Dr. Carol Goland, Ph.D., Executive Director of plaintiff Ohio Ecological Food & Farm Association (OEFFA) said, “Consumers indicate, overwhelmingly, that they prefer foods made without genetically modified organisms.  Organic farms, by regulation, may not use GMOs, while other farmers forego using them for other reasons.  Yet the truth is that we are rapidly approaching the tipping point when we will be unable to avoid GMOs in our fields and on our plates.  That is the inevitable consequence of releasing genetically engineered materials into the environment.  To add injury to injury, Monsanto has a history of suing farmers whose fields have been contaminated by Monsanto's GMOs.  On behalf of farmers who must live under this cloud of uncertainty and risk, we are compelled to ask the Court to put an end to this unconscionable business practice.”

Rose Marie Burroughs of plaintiff California Cloverleaf Farms said, “The devastation caused by GMO contamination is an ecological catastrophe to our world equal to the fall out of nuclear radiation.  Nature, farming and health are all being affected by GMO contamination.  We must protect our world by protecting our most precious, sacred resource of seed sovereignty.  People must have the right to the resources of the earth for our sustenance.  We must have the freedom to farm that causes no harm to the environment or to other people.  We must protect the environment, farmers livelihood, public health and people’s right to non GMO food contamination.”

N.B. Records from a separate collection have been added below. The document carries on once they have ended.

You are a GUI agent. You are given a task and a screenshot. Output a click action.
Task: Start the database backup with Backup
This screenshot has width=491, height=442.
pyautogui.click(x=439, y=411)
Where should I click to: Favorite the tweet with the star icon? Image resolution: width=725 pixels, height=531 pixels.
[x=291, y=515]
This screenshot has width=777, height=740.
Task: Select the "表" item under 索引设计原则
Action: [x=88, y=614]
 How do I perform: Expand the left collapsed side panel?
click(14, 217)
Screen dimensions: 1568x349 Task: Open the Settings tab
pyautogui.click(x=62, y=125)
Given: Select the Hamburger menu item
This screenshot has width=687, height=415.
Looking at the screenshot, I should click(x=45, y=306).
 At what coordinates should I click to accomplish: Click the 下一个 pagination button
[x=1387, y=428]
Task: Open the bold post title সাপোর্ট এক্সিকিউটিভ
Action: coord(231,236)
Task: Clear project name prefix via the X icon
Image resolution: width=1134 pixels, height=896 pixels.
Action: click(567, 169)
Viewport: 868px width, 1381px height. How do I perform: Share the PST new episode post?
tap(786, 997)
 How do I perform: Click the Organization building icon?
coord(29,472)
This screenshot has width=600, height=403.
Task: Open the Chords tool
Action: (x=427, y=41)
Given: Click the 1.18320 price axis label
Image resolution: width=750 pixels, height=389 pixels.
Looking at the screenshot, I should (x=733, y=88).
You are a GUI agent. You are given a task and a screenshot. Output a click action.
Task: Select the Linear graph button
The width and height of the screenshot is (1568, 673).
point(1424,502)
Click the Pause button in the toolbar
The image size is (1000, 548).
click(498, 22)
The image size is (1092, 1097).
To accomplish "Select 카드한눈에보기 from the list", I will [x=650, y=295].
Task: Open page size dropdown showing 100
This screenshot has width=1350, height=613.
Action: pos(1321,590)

Ed Maltby, Executive Director of plaintiff Northeast Organic Dairy Producers Alliance (NODPA) said, “It's outrageous that we find ourselves in a situation where the financial burden of GE contamination will fall on family farmers who have not asked for or contributed to the growth of GE crops.  Family farmers will face contamination of their crops by GE seed which will threaten their ability to sell crops as organically certified or into the rapidly growing 'Buy Local' market where consumers have overwhelmingly declared they do not want any GE crops, and then family farmers may be faced by a lawsuit by Monsanto for patent infringement.  We take this action to protect family farms who once again have to bear the consequences of irresponsible actions by Monsanto.”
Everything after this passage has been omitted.